__INSTRUKSI DAN KETENTUAN__:
Bisakah Anda menyalin ulang tanpa perubahan baris-baris daftar data, dimulai dari baris yang memuat "The image size is (1118, 433)." dan terus sampai baris terakhir daftar itu, termasuk kedua ujungnya?

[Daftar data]
--- --- ---
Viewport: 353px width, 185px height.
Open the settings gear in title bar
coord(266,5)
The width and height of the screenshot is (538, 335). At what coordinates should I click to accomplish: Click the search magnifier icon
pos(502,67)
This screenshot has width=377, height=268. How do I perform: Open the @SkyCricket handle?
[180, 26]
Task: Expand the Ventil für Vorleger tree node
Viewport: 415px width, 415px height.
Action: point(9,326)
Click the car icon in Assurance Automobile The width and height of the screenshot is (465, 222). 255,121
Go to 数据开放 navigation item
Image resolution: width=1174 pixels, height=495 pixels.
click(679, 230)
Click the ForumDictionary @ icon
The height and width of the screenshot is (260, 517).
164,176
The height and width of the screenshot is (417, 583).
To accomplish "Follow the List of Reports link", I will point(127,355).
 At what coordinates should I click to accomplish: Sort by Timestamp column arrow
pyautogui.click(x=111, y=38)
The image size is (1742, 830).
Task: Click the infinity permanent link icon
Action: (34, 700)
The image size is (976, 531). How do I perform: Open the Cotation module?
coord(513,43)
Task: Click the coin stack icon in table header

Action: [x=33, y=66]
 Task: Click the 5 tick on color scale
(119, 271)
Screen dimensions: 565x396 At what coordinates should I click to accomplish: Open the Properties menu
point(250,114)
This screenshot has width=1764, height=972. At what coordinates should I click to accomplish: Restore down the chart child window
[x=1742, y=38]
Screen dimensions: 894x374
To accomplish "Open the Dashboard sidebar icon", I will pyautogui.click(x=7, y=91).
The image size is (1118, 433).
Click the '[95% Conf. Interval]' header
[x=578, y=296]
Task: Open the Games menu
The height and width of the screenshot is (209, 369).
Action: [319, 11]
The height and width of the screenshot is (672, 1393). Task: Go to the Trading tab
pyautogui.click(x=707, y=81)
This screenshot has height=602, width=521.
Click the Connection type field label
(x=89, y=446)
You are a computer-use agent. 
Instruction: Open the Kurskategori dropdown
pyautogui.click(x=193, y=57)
--- --- ---
__SEBAGAI TANGGAPAN__:
The image size is (1118, 433).
Click the '[95% Conf. Interval]' header
[x=578, y=296]
Task: Open the Games menu
The height and width of the screenshot is (209, 369).
Action: [319, 11]
The height and width of the screenshot is (672, 1393). Task: Go to the Trading tab
pyautogui.click(x=707, y=81)
This screenshot has height=602, width=521.
Click the Connection type field label
(x=89, y=446)
You are a computer-use agent. 
Instruction: Open the Kurskategori dropdown
pyautogui.click(x=193, y=57)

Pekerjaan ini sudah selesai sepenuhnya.